Keywords

social responsibility, hospital, nurse, organizational commitment

 

Authors

  1. Hsieh, Sheng-Che
  2. Chiu, Herng-Chia
  3. Hsieh, Ya-Hui
  4. Ho, Pei-Shen
  5. Chen, Li-Chin
  6. Chang, Wei-Chou

ABSTRACT

Background: The labor rights of medical workers in hospitals in Taiwan have been a key issue of discussion and controversy in recent years. Generally, poor work conditions and manpower shortages in hospitals have resulted in a vicious circle of severely overworked medical and healthcare staff and chronically low staffing and retention rates.

 

Purpose: This study employed corporate social responsibility as the conceptual framework of the social responsibility of hospitals to examine the perceptions and expectations of nurses toward the social responsibility practices of the hospital where they serve and to explore the relationship between these perceptions and organizational commitment (OC).

 

Methods: The participants were all nurses who were employed by one medical group in southern Taiwan. Two hundred forty anonymous questionnaires, which included scales that were designed to measure the social responsibility of hospitals and OC, were distributed. Two hundred twenty-seven valid questionnaires were returned. Exploratory factor analysis was used to validate the dimension of the social responsibility of hospitals, and hierarchical multiregression analyses were used to verify the relationship between the perceptions of nurses with regard to the social responsibility practices of the hospital where nurses serve and OC.

 

Results: There were considerable differences between participants' perceptions and expectations toward the social responsibility of hospitals. The nurses with high perceptions toward the social responsibility practices of the hospital where they serve tended to have relatively high OC. Senior nurses who had high perceptions of the legal and rational, ethical, and economic dimensions of the social responsibility practices of the hospital where they serve exhibited relatively strong affective commitment.
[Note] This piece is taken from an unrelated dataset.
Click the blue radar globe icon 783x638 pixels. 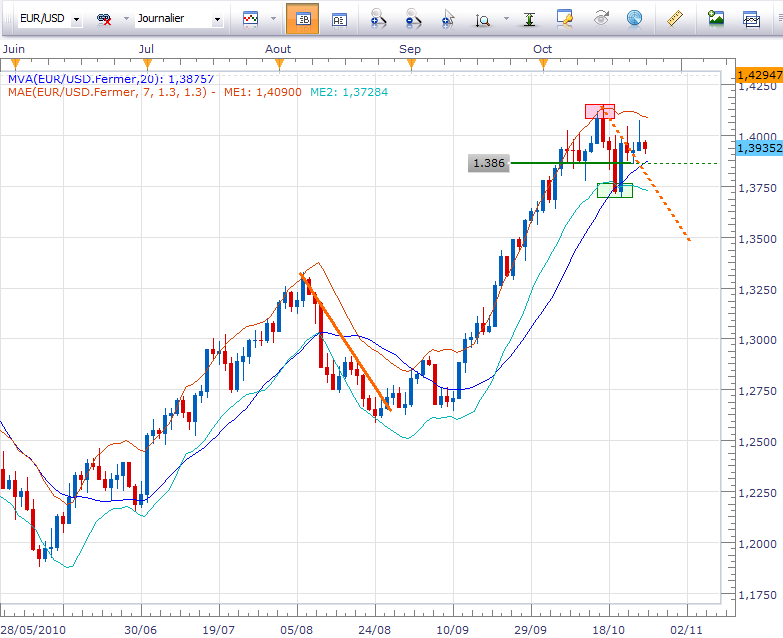click(x=633, y=18)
Nurses in junior positions who had high perceptions of the practices of ethical responsibilities exhibited relatively strong continuance commitment. Senior nurses who had high perceptions of the legal and rational, ethical, and discretionary dimensions of the social responsibility practices of the hospital where they serve exhibited relatively strong normative commitment.

 

Conclusions/Implications for Practice: A friendly and humane work environment in hospital settings facilitates the implementation of social responsibility, which has been shown to foster higher levels of organizational identification and job performance among nurses and other hospital employees.